Project

General

Profile

[Solved] FastCGI authorizer hang with server.stream-response-body

Added by jefftharris over 2 years ago

OS: Linux 4.4
Version: lighttpd/1.4.59 (ssl)
Client: Python http.client module

We are using FastCGI to both authorize and handle requests. If I enable stream-response-body=2, lighttpd will occasionally hang seemingly receiving the authorizer response. Tracing in gw_recv_response shows the code is getting to the "return HANDLER_COMEBACK" in the HANDLER_FINISHED case with gw_mode == GW_AUTHORIZER. The more debugging I enable, e.g. fastcgi.debug=1, the more reliable the response is received.

In the attached patch, I have attempted a fix to temporarily not stream the response body during authorization. If the line is uncommented to set r->conf.stream_response_body=0, then the authorizer succeeds consistently.


Replies (23)

RE: FastCGI authorizer hang with server.stream-response-body - Added by gstrauss over 2 years ago

We are using FastCGI to both authorize and handle requests. If I enable stream-response-body=2, lighttpd will occasionally hang seemingly receiving the authorizer response.
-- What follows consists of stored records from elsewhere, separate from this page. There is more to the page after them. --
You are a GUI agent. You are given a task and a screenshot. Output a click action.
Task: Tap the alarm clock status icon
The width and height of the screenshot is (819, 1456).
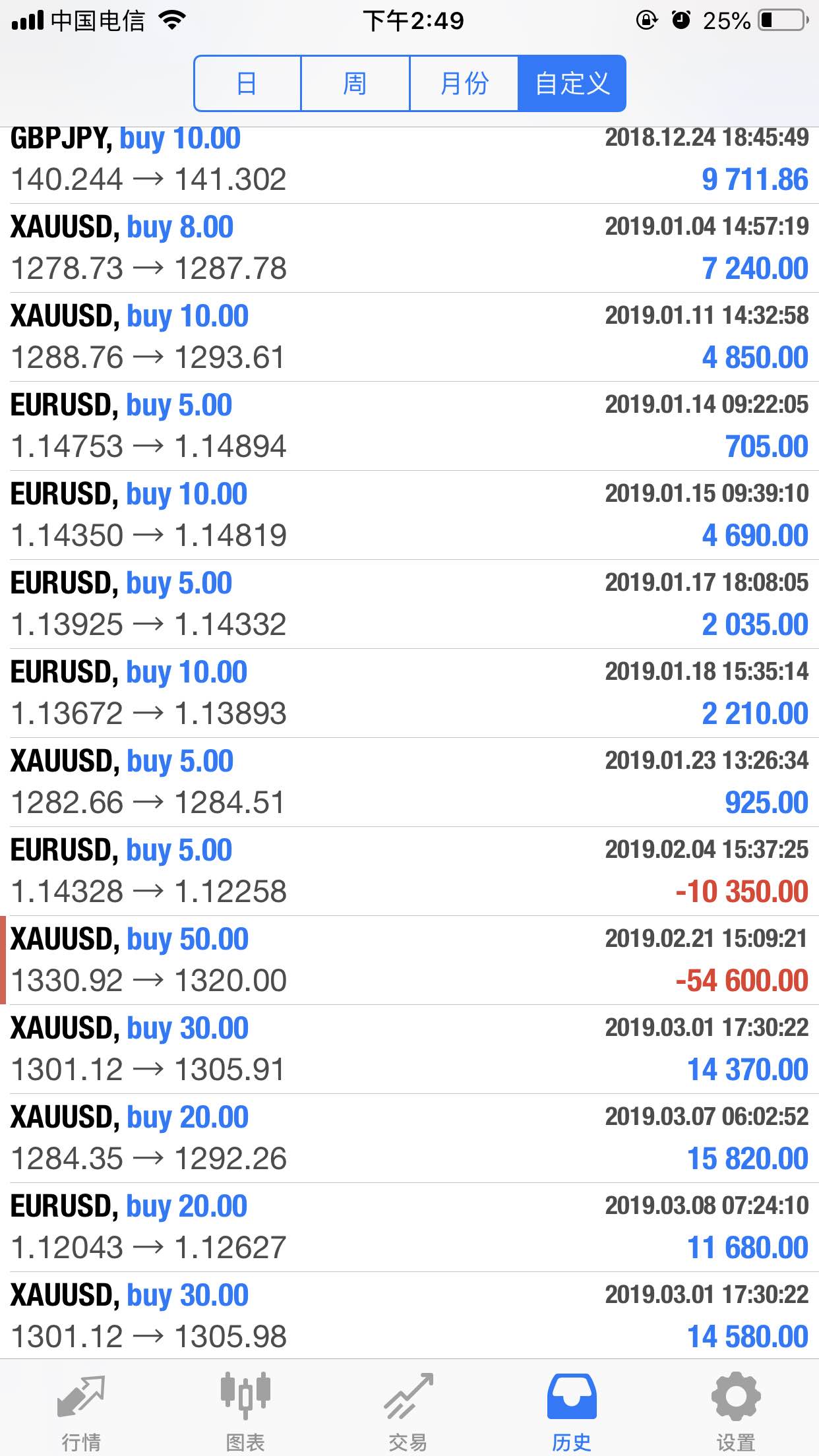[681, 20]
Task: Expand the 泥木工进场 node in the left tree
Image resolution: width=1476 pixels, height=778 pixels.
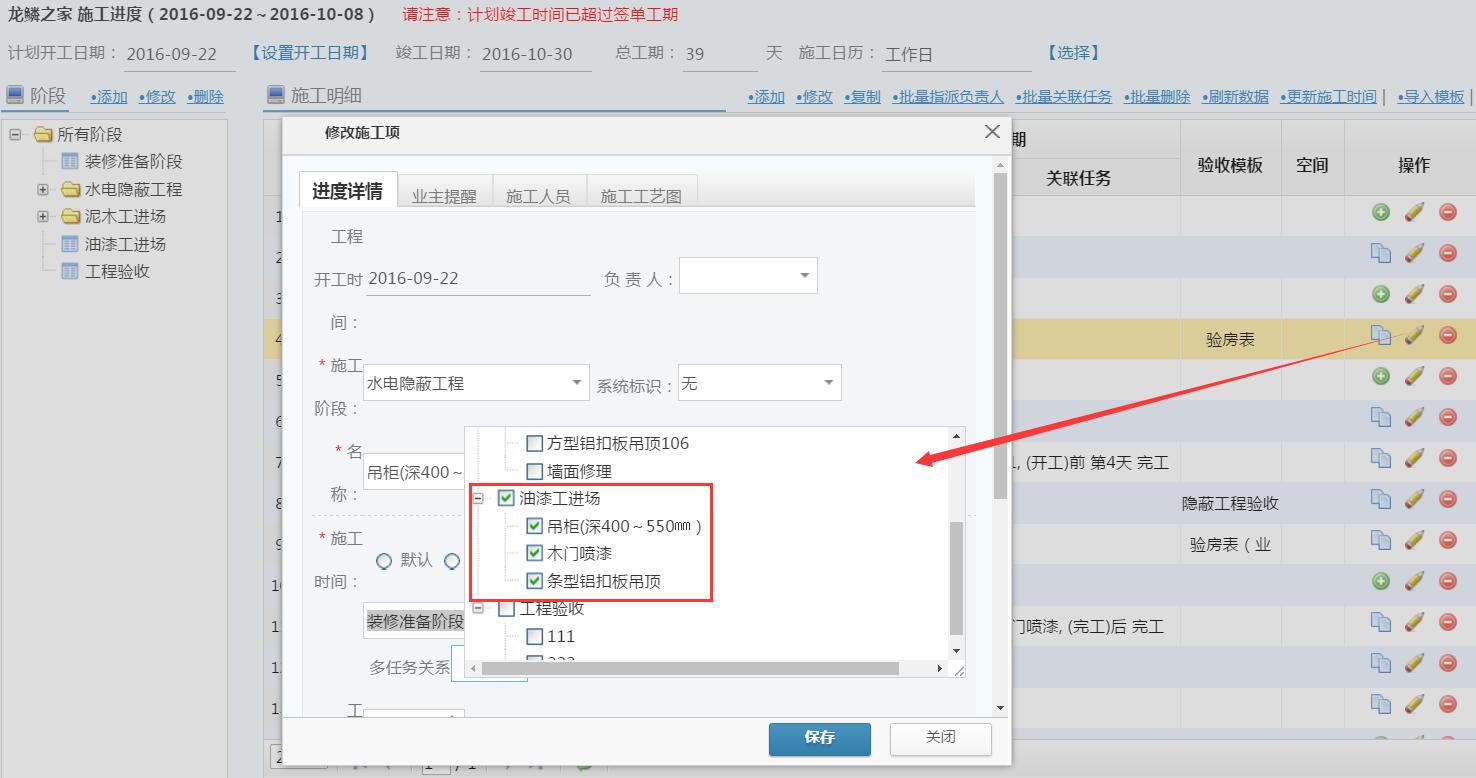Action: tap(43, 217)
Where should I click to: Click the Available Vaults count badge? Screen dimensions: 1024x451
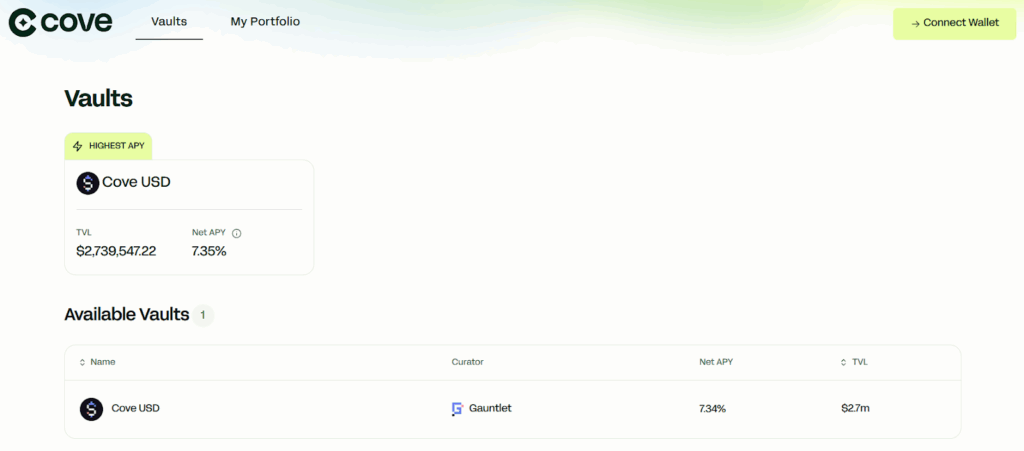(203, 315)
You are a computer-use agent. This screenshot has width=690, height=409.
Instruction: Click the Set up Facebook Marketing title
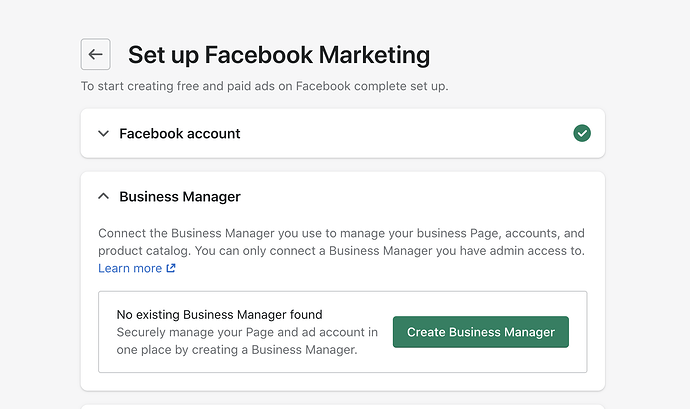[x=278, y=54]
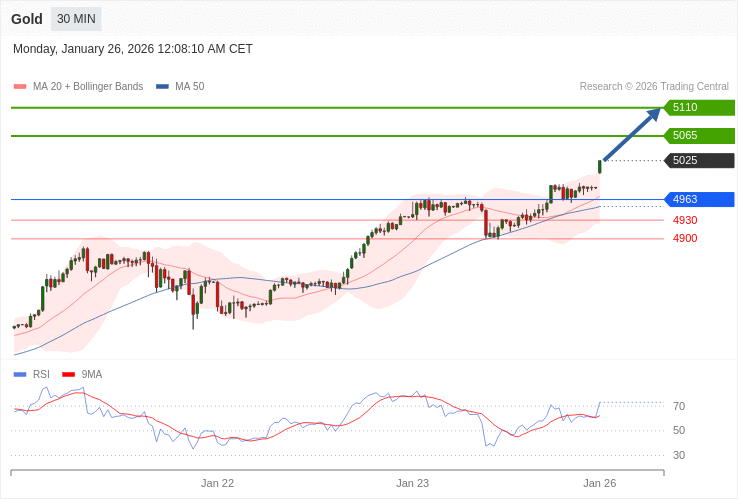Click the 5025 current price tag
Image resolution: width=738 pixels, height=500 pixels.
pyautogui.click(x=699, y=161)
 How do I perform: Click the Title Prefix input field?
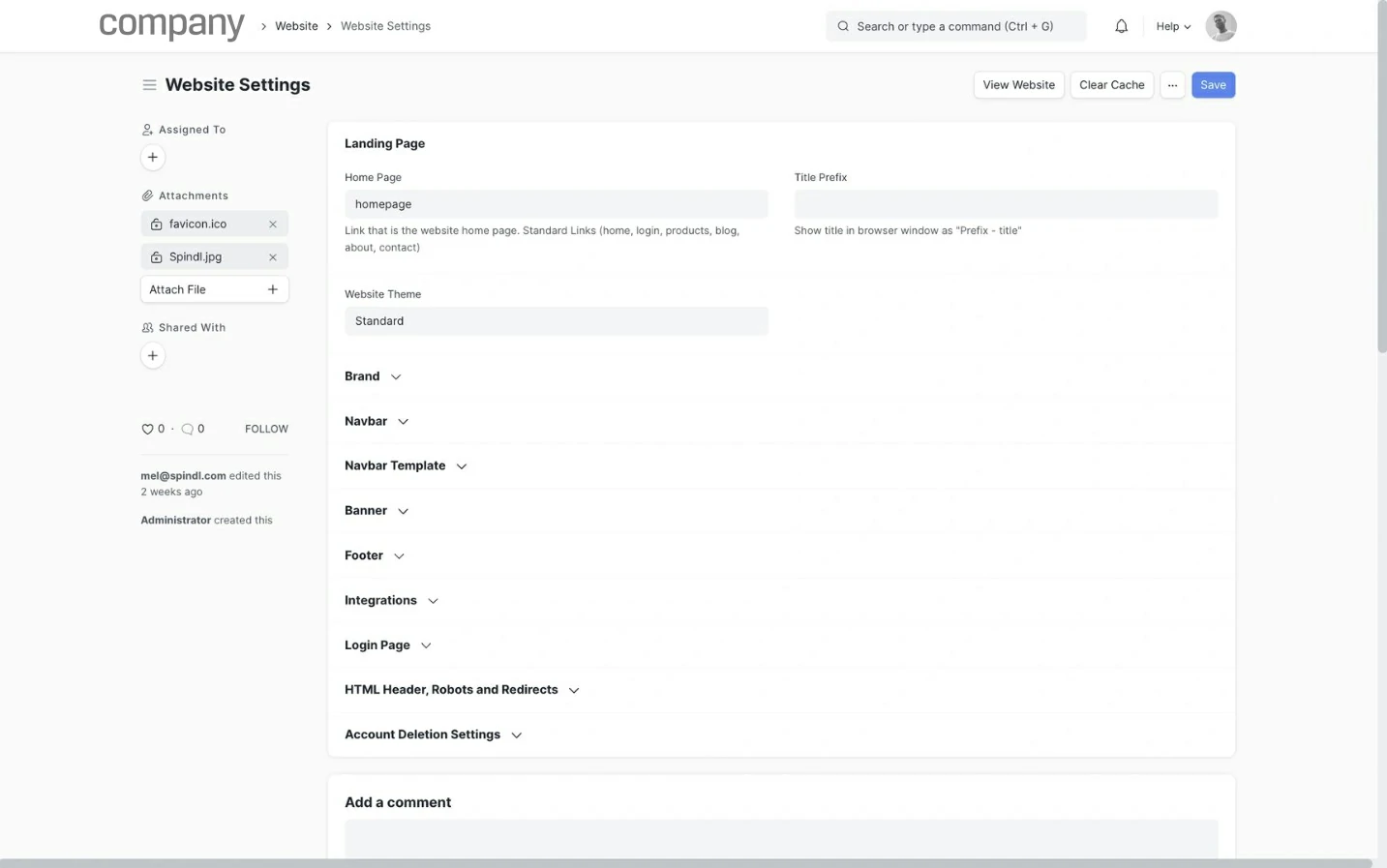tap(1005, 204)
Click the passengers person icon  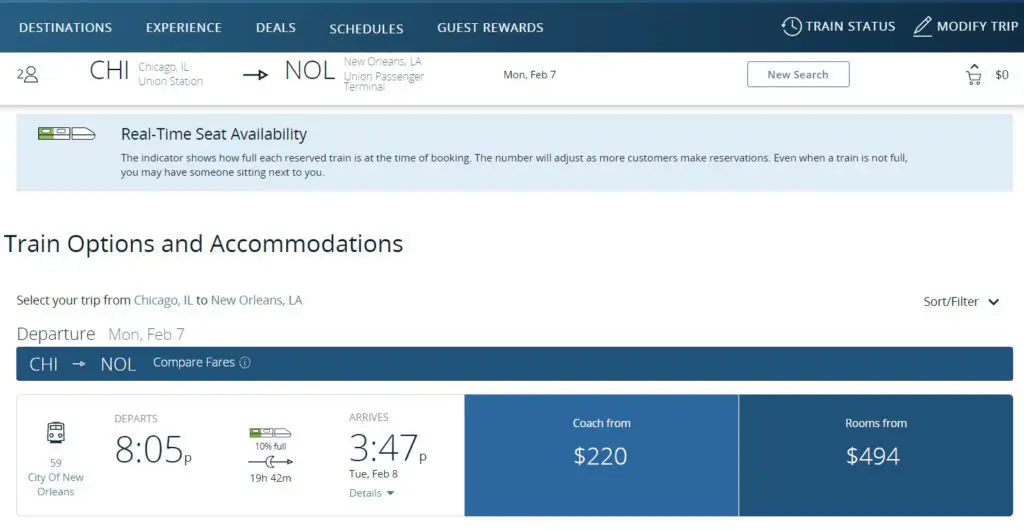27,74
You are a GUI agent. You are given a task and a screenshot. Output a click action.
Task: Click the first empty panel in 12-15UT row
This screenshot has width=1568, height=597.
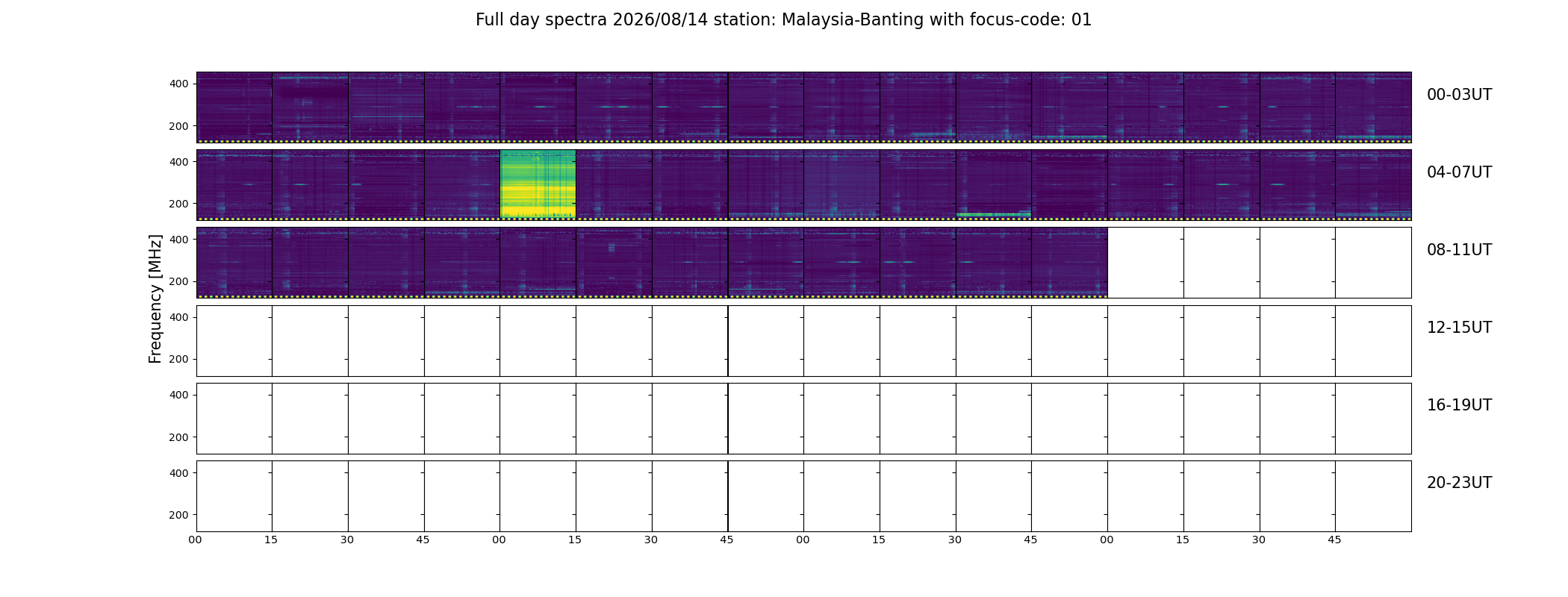point(234,340)
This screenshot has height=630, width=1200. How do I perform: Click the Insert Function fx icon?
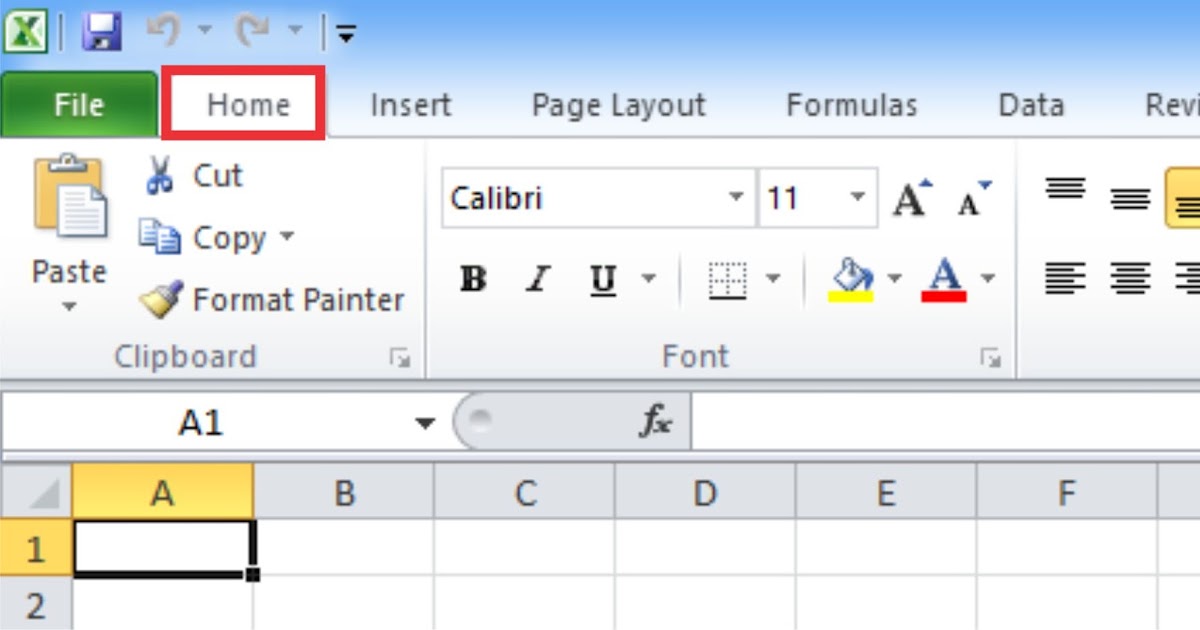point(655,420)
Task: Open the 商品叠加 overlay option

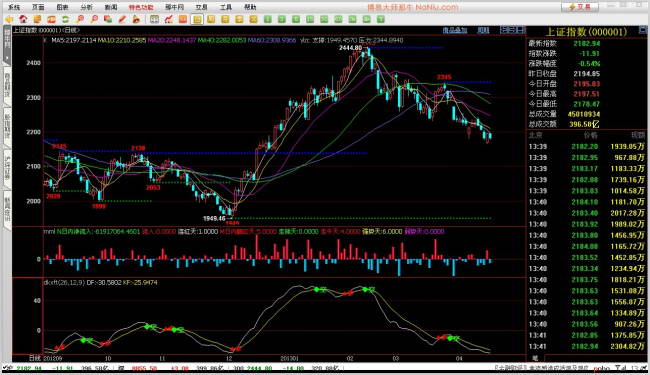Action: coord(455,30)
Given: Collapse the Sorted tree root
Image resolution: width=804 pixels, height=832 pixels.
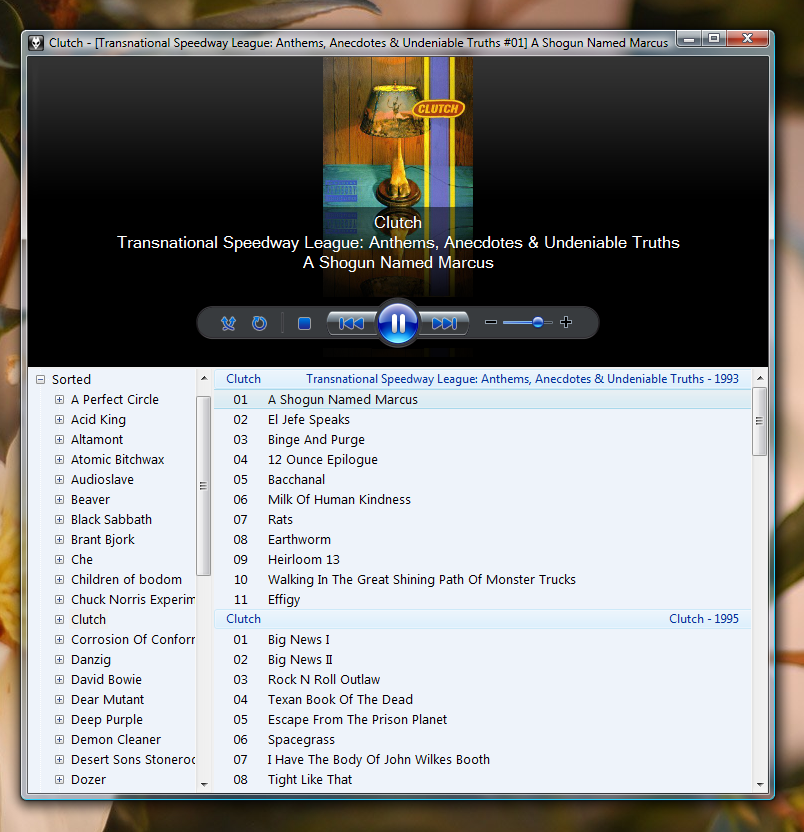Looking at the screenshot, I should (40, 379).
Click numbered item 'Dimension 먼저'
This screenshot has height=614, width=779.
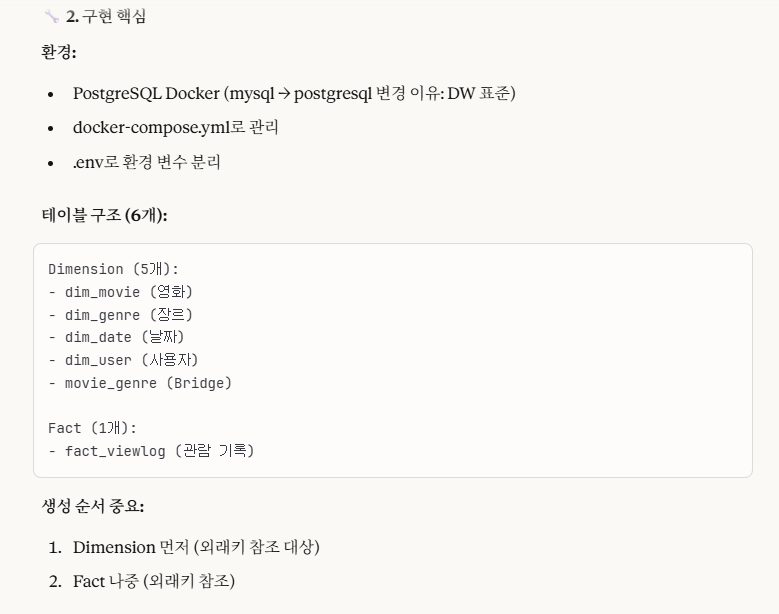(196, 547)
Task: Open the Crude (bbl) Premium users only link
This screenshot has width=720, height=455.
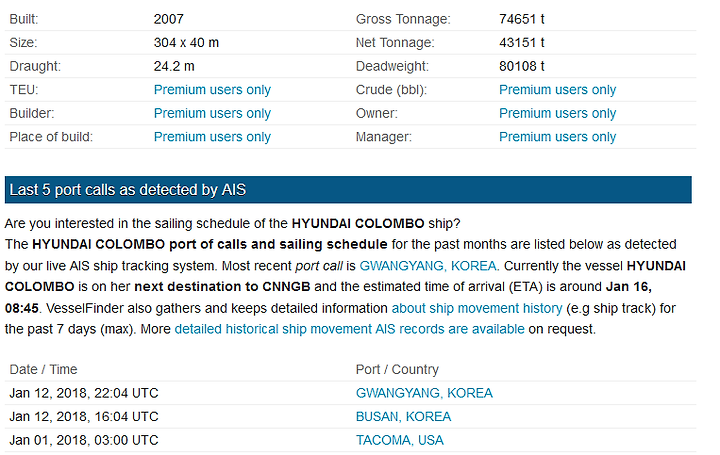Action: pyautogui.click(x=557, y=90)
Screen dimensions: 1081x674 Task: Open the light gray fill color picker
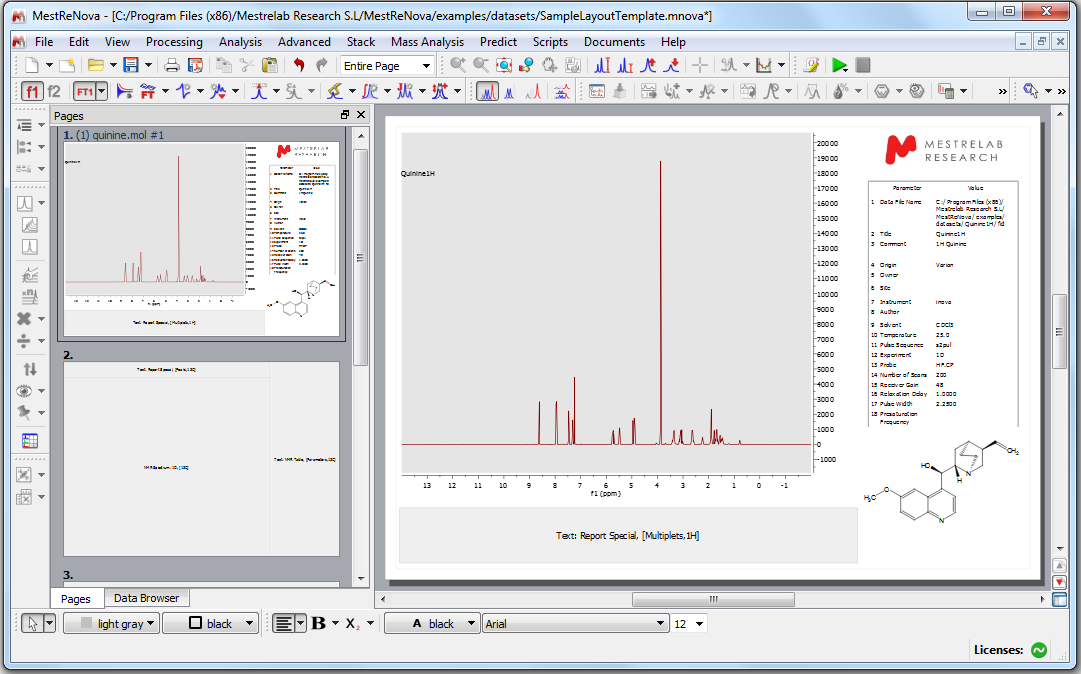tap(111, 623)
What do you mean by "hang"? Does the request "hang" and not proceed? Does the server "hang" and not continue processing any requests? Does lighttpd CPU use change (is there an indication of spinning on the CPU?)

How long does it take for your backend to respond? (Is the backend always quick in authorizer mode, or can it take seconds?)

Even when streaming, lighttpd does not send any response to the client until the response headers are received in full from the backend (or the request is aborted due to timeout or other event). If the backend is an authorizer, then if the response is an authorization failure, lighttpd streams that response to the client. If the backend is an authorizer, then if the response is a 200 OK, then lighttpd gw_backend should return HANDLER_COMEBACK.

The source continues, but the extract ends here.